Letter J

180. Jerash / Gerasa of the Decapolis /Antiocheia ad Chrysorrhoam | جرش / جراسا

Jerash Governorate

Jâmi’

JADIS no. none

MEGA no. 2987

Coordinates: 32°16'45.1"N 35°53'40.7"E

32.279192, 35.894647

 

 

Plan: The Muslim prayer hall was built into the preexisting Roman baths. For this purpose, the northern frigidarium was only slightly transformed by the installation of the two prayer niches in its S-wall. The W passage from the neighboring bathing hall (fig. 180.5) probably served as the main entrance at that time, since a Roman limestone sarcophagus with peltae-decoration on the long sides is reused as a water trough for liturgical ablution. This bathing hall is of rectangular plan and was accessible from the N through an arched doorway and a smaller door from the neighboring halls at the W. In the S wall a central miḥrāb has been built into the Roman wall and to the left of it is a second niche (fig. 180. 3-4). After the Circassian resettlement a circular pool was dug in front of the central niche.

Measurements: unknown.

Exterior: unknown.

Interior: unknown.

Building Materials: original Roman limestone blocks with dowel holes for attaching marble wall cladding panels.

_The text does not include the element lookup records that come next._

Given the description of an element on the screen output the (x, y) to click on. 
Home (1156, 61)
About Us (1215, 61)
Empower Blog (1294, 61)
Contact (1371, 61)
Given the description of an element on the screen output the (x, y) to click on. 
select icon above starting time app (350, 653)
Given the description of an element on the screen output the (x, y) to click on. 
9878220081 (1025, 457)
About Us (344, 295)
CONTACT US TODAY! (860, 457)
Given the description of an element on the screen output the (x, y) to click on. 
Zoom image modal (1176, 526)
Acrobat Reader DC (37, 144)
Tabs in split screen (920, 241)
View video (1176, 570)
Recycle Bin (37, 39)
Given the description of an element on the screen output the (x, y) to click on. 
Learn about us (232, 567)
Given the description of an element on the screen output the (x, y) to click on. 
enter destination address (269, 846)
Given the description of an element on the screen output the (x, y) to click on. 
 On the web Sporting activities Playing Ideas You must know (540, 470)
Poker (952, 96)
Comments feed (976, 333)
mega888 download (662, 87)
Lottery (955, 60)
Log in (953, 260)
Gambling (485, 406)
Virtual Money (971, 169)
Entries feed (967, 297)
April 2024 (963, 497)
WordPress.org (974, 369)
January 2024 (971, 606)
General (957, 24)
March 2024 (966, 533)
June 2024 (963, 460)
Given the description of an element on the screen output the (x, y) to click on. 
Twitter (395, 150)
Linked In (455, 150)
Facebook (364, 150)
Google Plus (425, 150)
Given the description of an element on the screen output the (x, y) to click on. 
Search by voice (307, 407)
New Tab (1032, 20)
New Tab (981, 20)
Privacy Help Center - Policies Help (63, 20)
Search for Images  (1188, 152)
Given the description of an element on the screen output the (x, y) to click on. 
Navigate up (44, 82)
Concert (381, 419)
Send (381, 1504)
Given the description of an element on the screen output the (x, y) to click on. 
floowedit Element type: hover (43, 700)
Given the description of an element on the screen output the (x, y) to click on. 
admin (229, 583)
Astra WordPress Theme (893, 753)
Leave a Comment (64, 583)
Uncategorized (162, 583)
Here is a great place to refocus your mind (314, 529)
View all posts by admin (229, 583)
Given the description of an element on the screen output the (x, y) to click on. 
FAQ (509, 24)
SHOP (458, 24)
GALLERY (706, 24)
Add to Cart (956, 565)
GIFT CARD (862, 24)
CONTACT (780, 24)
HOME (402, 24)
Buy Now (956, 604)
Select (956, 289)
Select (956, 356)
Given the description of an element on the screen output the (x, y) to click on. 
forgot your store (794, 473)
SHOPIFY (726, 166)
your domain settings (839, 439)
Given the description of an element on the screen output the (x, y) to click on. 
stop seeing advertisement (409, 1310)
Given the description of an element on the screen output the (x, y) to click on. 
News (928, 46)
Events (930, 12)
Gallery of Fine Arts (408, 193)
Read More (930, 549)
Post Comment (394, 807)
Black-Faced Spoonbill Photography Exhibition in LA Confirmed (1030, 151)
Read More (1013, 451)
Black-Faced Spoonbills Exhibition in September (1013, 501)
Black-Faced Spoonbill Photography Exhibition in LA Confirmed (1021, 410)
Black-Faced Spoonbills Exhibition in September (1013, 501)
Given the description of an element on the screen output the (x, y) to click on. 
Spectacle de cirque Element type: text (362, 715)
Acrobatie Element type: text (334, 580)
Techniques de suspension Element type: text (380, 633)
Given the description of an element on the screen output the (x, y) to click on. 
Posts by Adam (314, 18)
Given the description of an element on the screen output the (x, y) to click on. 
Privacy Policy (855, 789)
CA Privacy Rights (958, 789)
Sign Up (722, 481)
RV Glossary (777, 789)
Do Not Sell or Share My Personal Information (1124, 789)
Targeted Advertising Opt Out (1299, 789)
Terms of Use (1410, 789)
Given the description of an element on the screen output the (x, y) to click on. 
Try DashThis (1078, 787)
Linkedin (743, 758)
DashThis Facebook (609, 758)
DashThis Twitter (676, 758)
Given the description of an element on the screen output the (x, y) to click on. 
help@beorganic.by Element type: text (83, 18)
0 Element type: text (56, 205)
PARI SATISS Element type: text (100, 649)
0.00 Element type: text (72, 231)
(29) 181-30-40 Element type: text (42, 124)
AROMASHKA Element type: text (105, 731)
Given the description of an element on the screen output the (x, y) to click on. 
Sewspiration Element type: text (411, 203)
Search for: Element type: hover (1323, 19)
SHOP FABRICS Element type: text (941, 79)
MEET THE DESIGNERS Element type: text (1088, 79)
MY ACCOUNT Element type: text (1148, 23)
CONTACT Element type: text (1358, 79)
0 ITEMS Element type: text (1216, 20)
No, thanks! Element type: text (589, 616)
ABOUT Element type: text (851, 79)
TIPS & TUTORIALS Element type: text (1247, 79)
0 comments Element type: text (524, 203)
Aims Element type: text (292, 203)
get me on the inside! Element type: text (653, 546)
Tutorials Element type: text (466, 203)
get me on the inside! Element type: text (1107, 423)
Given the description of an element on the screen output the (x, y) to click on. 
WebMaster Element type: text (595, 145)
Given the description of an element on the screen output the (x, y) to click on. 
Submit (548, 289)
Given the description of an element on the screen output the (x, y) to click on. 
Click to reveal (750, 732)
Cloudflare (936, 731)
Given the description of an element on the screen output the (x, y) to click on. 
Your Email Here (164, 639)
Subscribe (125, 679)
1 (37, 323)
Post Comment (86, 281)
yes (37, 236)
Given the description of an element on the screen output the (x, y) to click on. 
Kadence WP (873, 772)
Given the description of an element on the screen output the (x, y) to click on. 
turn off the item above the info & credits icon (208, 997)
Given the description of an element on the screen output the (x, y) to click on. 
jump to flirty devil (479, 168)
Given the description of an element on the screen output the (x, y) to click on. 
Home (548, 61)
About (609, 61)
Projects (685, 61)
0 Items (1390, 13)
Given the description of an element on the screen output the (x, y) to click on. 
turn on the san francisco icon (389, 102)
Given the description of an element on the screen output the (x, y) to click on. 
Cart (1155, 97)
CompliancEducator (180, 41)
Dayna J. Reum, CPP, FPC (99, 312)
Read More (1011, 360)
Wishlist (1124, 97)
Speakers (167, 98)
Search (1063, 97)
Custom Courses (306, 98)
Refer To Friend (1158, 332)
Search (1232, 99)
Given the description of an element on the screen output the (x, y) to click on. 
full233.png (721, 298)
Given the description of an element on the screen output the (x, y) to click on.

Construction details: The miḥrāb is in the S-wall in the typical technique with half-dome, constructed of curved

ancient stone blocks (fig. 180.4).

Preservation: Ruin.

Inscription(s): none known.

Date(s): The prayer hall was in operation before the Circassians arrived. In 1879, they built their own mosque (no. 181) outside to the SE area of the Roman Eastern Baths. The abandonment of this prayer room is witnessed by the round water basin dug by the Circassians in front of the miḥrāb. The use of the Roman frigidarium for the Islamic religious liturgy can only be guessed to some extent. For the time of this secondary use, the ‘Abbasid, Mamluk and early Ottoman epochs can be assumed.

Bibliography: Lepaon 2013, without interpretation of the frigidarium reused as a prayer hall in the Islamic period.